The Iowa Utilities Board has officially designated Floyd and Johnson Counties as the first two Small Wind Innovation Zones in the state. The Iowa legislature created the Small Wind Innovation Zones in 2009 (HF 810) to encourage local governments to be friendly to small-scale wind turbines – those turbines up to 100 kW in capacity. Thanks to the leadership and hard work of local elected officials and leaders, these counties will be among the best places in Iowa to install a small wind turbine.
To become a zone, the city, county, or other political subdivision must do several things. First, it must adopt a model ordinance (opens as a .doc) that expedites the review and approval of small wind systems that homeowners, farmers, small businesses, and other prospective owners want to install. Second, the utility or utilities serving the area must adopt (or at least formally consider adopting) a model interconnection agreement that facilitates connecting the small wind turbine to the grid.
By becoming a Small Wind Innovation Zone, residents and businesses interested in developing a small wind system benefit from the friendly local ordinance, a good interconnection agreement, and a small tax incentive under Iowa’s existing wind production tax incentive program. However, since this legislation was passed, those tax credits have become more popular, and it is unclear if any will be available for new small wind projects. This may need to be addressed by the legislature this year.
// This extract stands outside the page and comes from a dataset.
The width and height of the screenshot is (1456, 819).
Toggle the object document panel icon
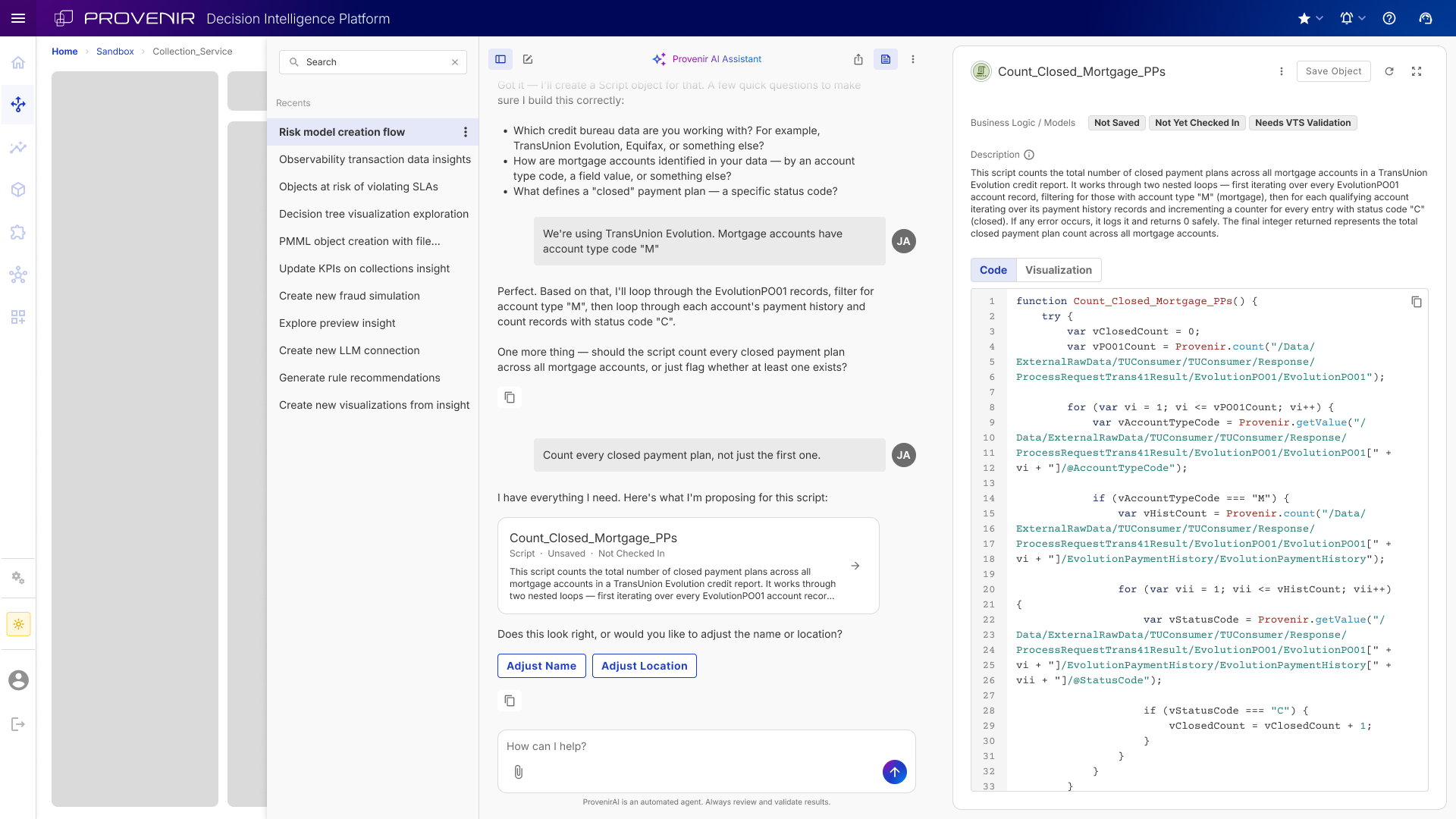(x=886, y=59)
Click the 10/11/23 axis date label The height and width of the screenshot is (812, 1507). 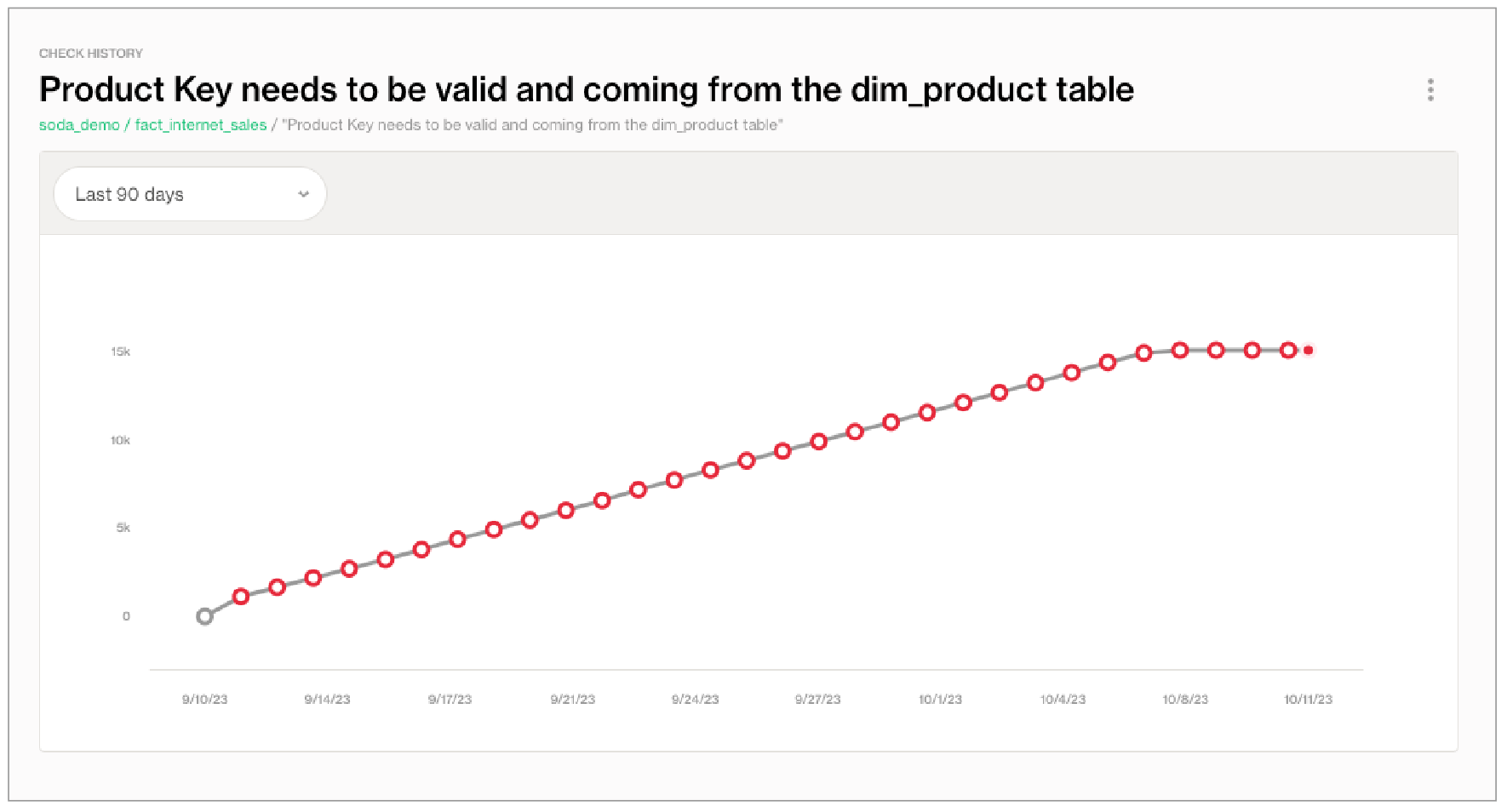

The legislation specifically named the Council as one of the key stakeholders to develop the model ordinance. The Council convened a series of meetings in 2009 and 2010 with the League of Cities, Association of Counties, Iowa Wind Energy Association, and other stakeholders to develop the ordinance. The Council also worked to develop model interconnection rules at the Iowa Utilities Board that support the Small Wind Innovation Zone program, which were formally adopted in 2010.
Some Iowa communities have adopted bans or significant restrictions on small wind systems in recent years. By hampering renewable energy development, these restrictions will prevent those communities from realizing the environmental benefits of wind and other forms of renewable energy. Just as troubling is the loss of local economic development and business opportunities for existing – or new – renewable energy businesses, including dealers, manufacturers, installers, contractors, engineers, and more.
We look forward to seeing new small wind projects move ahead in Floyd and Johnson Counties, along with the local environmental and economic benefits those projects will bring with them.